Ejercicios propuestos:
**a)** Enumera las acciones que el texto sobre el Urbanismo le atribuye al compararlo con un organismo en fase germinal.
**b)** Prosigue el texto sobre el Urbanismo a partir de su última oración.

Artículo:
-------
De ahí surgió ya, lógicamente, una doble visión del Urbanismo. La de aquéllos que a través de su puesta en práctica veían una forma de mejorar la funcionalidad y los valores ambientales de la ciudad y la de los que entendían que finalmente se había descubierto un precioso mecanismo para evitar los abusos y los excesos que los ensanches urbanos provocaban entre sus protagonistas.
Por tanto es éste, el Urbanismo, un saber nuevo, con poco más de un siglo de historia, y por ello, también, con unas bases todavía precarias e inseguras. Como todo organismo en fase germinal, crece, y simultáneamente tropieza, cae, se incorpora, pero vuelve a caer, y así sucesivamente, sin solución de continuidad. Al principio su ambición fue muy grande y pretendió, pobre de él, dibujar el mundo de un solo brochazo, y se elaboraron planes y planes con la pretensión de responder a las complejas demandas de una sociedad optimista que salía de las revoluciones decimonónicas, sin saber que el pasado iba a ser un siglo duro y sangriento, como ninguno de los anteriores. Es necesario romper los huevos para hacer una tortilla, sentenciaron algunos dirigentes del momento, y las ciudades se construyeron, se destruyeron y se volvieron a construir, varias veces a lo largo del siglo, sin que el Urbanismo lograra hacerse totalmente con ellas.
-------
Datos registrados:
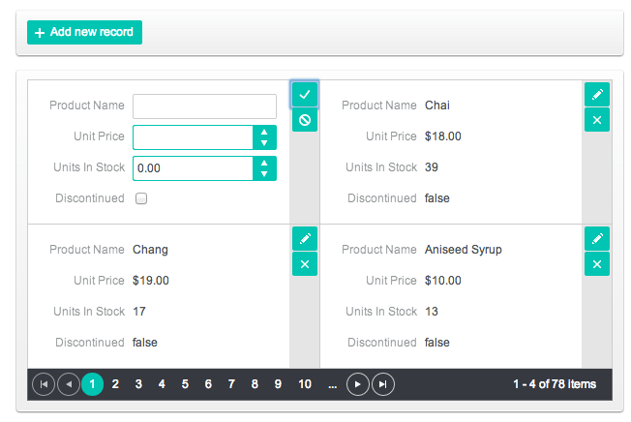Increase Units In Stock value
Image resolution: width=631 pixels, height=422 pixels.
pos(264,163)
-------
Resultados por tarea:
**a)** crece; tropieza; cae; se incorpora; vuelve a caer

**b)**
La aparición de la informática y la revolución sistémica generó nuevas expectativas a una disciplina en ciernes que necesitaba apoyo moral y recursos científicos para crecer en confianza y credibilidad. El desarrollo de la probabilística se hacía necesaria, ya que dibujar la ciudad del futuro, implicaba, de alguna forma, organizar la sociedad de una determinada manera, y, por tanto, había que prever cómo se comportaría en el futuro, para poder darle forma.
Pero el Urbanismo olvidaba que la sociedad no se organiza por cálculos probabilísticos, sino por acuerdos políticos, unas veces previsibles y otros, no tanto. El Urbanismo, los planes en definitiva, topaban con la realidad de responder a las demandas de una sociedad crecientemente compleja, cuyas decisiones cambiaban a la misma velocidad que ella misma lo hacía. La diversidad, palabra mágica de la contemporaneidad, todo lo contaminaba: diversidad en el conocimiento científico, diversidad en las posiciones sociales, diversidad en los enfoques disciplinares, y los planes urbanos, cuya carta de naturaleza fue desde sus inicios el orden y la sistematicidad, se encontraban con un comportamiento social cada vez más imprevisible y asistemático.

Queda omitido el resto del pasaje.